No reniego del centro de México donde nací ni de los otros México que nos integran como una de las naciones más plurales, profundas y culturalmente más ricas del planeta. Mis sentimientos frente a esos México tradicionales son, en general, de índole religiosa, tan genuinamente impregnados están esos Méxicos del sentimiento de lo sagrado. Pero creo, con la misma convicción, que en el umbral del siglo XXI hay dos legados coloniales provenientes del México antiguo que nos siguen abrumando: nuestro sistema político cuasi monárquico y la inquisición portátil que cargan consigo nuestros intelectuales y académicos. Contra esta doble herencia no hay más antídoto que el liberalismo puro. No me refiero al de los clásicos del liberalismo sino al liberalismo del temple, ése que se respira en Chihuahua, en Coahuila, en Nuevo León, ése que persiste en el trato de la gente o en la hechura de sus diarios, ése que nunca deberían perder porque ha sido, en muchos momentos, la energía que mueve la vida nacional.
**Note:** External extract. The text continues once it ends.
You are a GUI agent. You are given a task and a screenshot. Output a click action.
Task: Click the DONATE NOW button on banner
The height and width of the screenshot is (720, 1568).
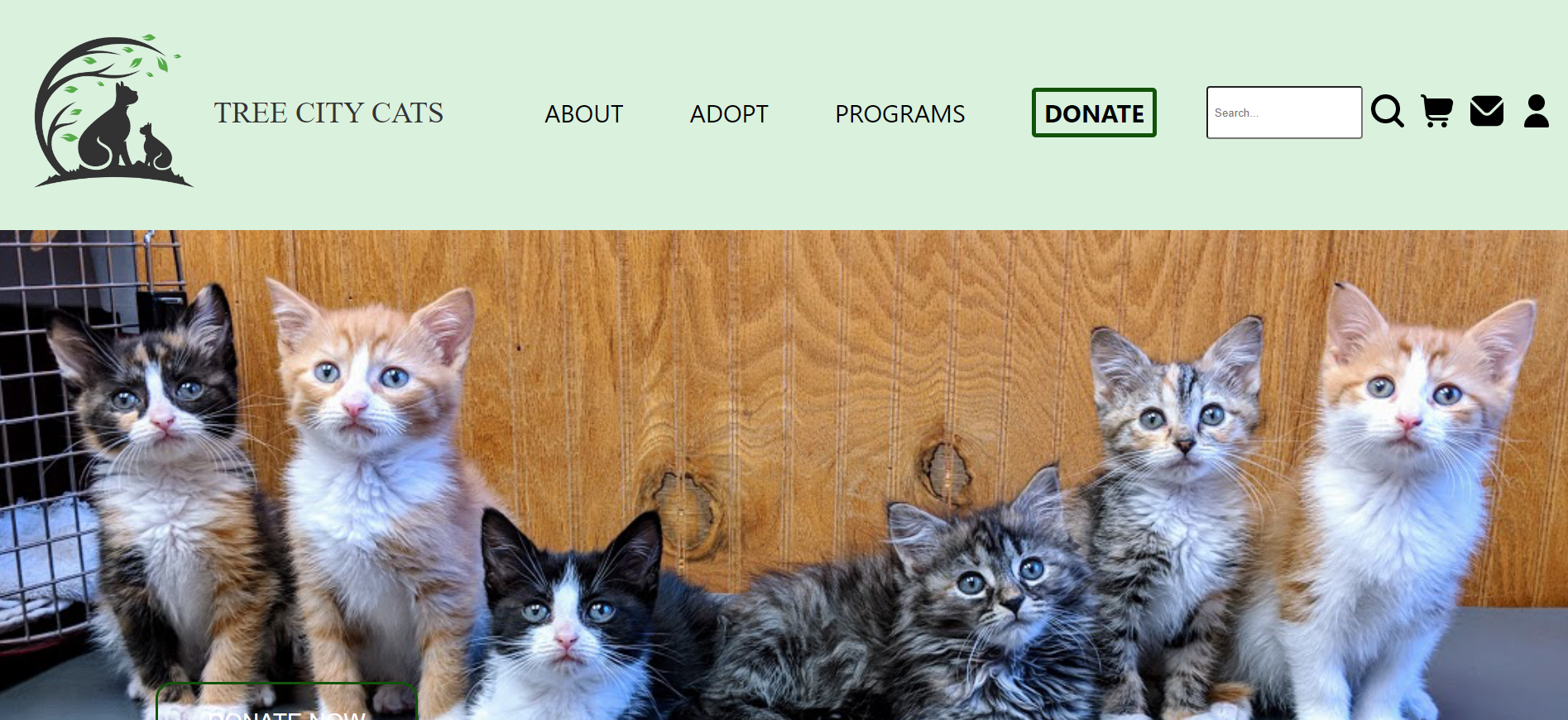point(286,702)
Vasconcelos dijo que "donde empieza la cultura de la carne asada termina la civilización''. Con la admiración que me ha merecido siempre nuestro "Ulises Criollo'', confieso que mi idea de civilización es muy distinta. Como homenaje al norte de México que aprecio tanto y como homenaje a la verdad, yo modificaría la frase del siguiente modo: "donde empieza la cultura de la carne asada comienzan las personas a tratarse como tales... civilizadamente''.